Monday, 9 July 2012 10:29 1 Comment

Are You Drowning in Security Data?

Rich Mogull of Securosis recently wrote a blog entry called “Can You Stop a Targeted Attack?” that nicely complements a Dark Reading article and accompanying report by his colleague, Adrian Lane, entitled “15 Ways to Get More Value from Security Log and Event Data.”

After (justifiably) lamenting that many “vendors have been APT-washing their stuff trying to convince anyone who would sit still that their run-of-the-mill IPS or endpoint protection product” could stop APT attacks with “with fairy dust and assorted other black magic,” Rich goes on to ask some interesting questions.

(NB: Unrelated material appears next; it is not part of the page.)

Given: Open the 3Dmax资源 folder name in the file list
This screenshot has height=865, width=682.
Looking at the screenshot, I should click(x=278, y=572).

  • How many of the adversaries facing organizations today are advanced or persistent?  Probably very few, since most of them are “today’s version of script kiddies trying to smash and grab their way out of the despondency of their existence” by stealing your organization’s customer details and payment card information. (I would add that it’s not just script kiddies but also organized gangs of cyber-criminals, operating out of eastern Europe and other exotic locations, preying on both large and small businesses who don’t have even the most basic security controls.)
  • Are existing controls such as perimeter defenses sufficient?  Answer No (but existing controls still have a role to play).
  • Do targeted attacks exist?  Absolutely (the Aurora attack on Google being just one example).
  • Are new technologies emerging to help prevent targeted attacks? Yes — Rich writes that “lots of vendors are learning and evolving their offerings to factor in this new class of attacker.”
  • How can next-generation SIEM and security intelligence help?  Rich doesn’t use these specific terms in his blog but writes that “Regardless of what happens on the prevention side, you still need to monitor the hell out of your stuff … it’s career-limiting to plan on stopping [targeted attacks]” so you should still invest in “monitoring, forensics, and response – even in the presence of new and innovative protections.”  He mentions Global Payments as an example of an organization that discovered they had been breached by monitoring their egress traffic and “seeing stuff they didn’t like leaving their network” (one of the capabilities provided by QRadar); and yes, they didn’t stop the breach “but it’s a hell of a lot better to catch it yourself than to hear from your payment processor or the FBI that you have a ‘problem’”.   Gartner analyst Mark Nicolett made a similar observation in “Using SIEM for Targeted Attack Detection” [complementary download] when he wrote that “Organizations are failing at early breach detection, with more than 85% of breaches undetected by the breached organization.”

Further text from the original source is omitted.